The light of welcome and the grace of reconciliation will be waiting in every parish of the Diocese of Dallas on Wednesday, March 25th and Wednesday, April 1st. Confession is difficult for many, particularly those who have been away from the Church or the sacrament for a long time. I know of nothing better on this topic than the recent words of encouragement and welcome from Pope Francis.
Speaking to a crowd in St. Peter’s Square, Pope Francis said, “When was the last time you went to confession? If a long time has passed, do not waste another day. Go,the priest will be good. It is Jesus who is there, and Jesus is better than a priest. Jesus will receive you. He will receive you with love. Be courageous and go to confession! … Every time we confess, God embraces us, God celebrates! Let us go ahead on this path. May God bless you!”
The Holy Father continued, “It is not enough to ask for the Lord’s forgiveness in our own minds and hearts, but rather it is also necessary to humbly and trustfully confess our sins to a minister of the Church. …The priest does not only represent God, but rather the community as a whole.

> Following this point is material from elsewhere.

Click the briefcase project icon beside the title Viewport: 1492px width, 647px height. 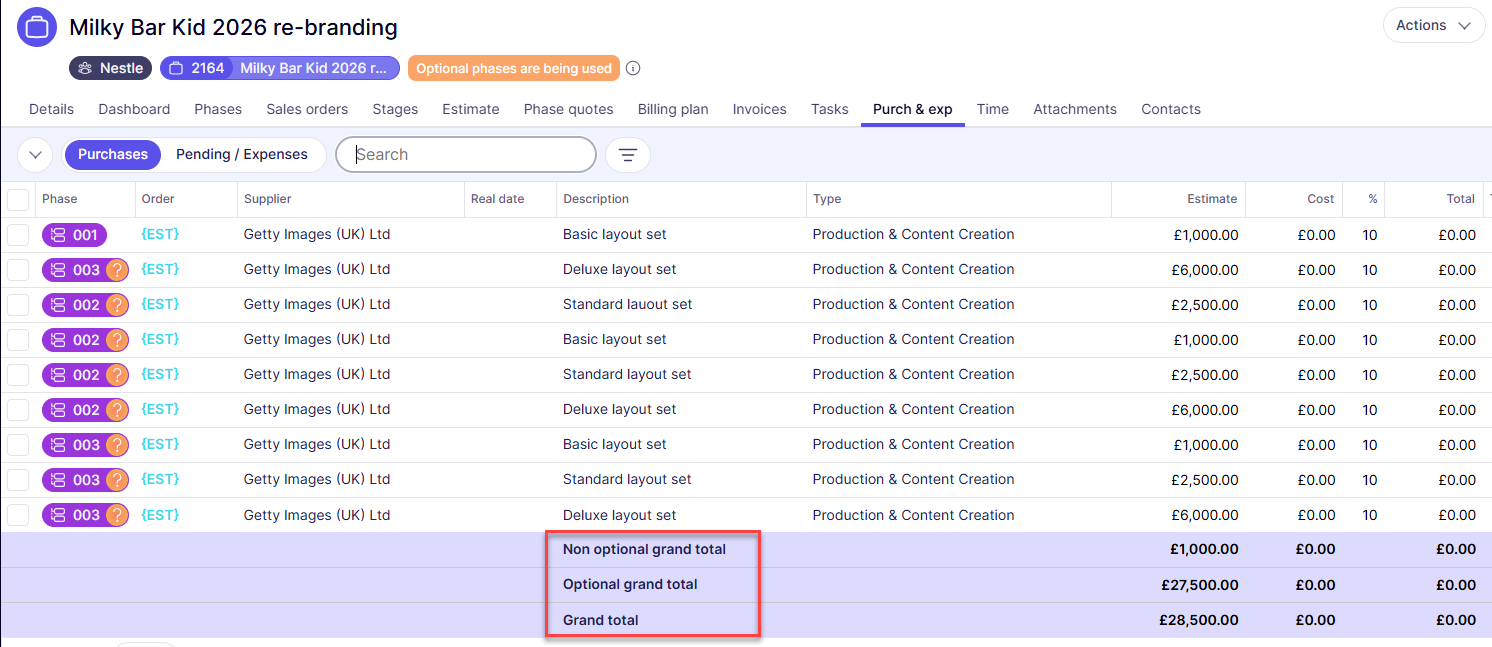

Anyone who seeks to confess only to God should remember that our sins are also committed against our brothers and against the Church, which is why it is necessary to ask forgiveness from them too… the priest receives this confession with love and tenderness, and forgives in the name of God.”
“The forgiveness of our sins is not something we can offer to ourselves; it is not the result of our efforts, but rather a gift from the Holy Spirit, which fills us from the wellspring of mercy and grace that surges endlessly from the open heart of Christ, crucified and risen again. … It reminds us that it is only by allowing ourselves to be reconciled through the Lord Jesus with the Father and with our brothers that we may truly be at peace.”
Recognizing that fear can often keep us from confession, the pope added, “From a human point of view, to unburden oneself, it is good to speak with a brother and to tell the priest those things which lie so heavily upon our hearts. And one feels unburdened before God, with the Church, and with a brother. Do not be afraid of confession!” The Holy Father went on to note, “A priest’s heart is a heart that is able to be touched. … If it is true that tradition suggests the dual role of doctor and judge for confessors, we must never forget that the doctor cures and the judge absolves… Confession is not a sentencing court, but rather, an experience of forgiveness and mercy!”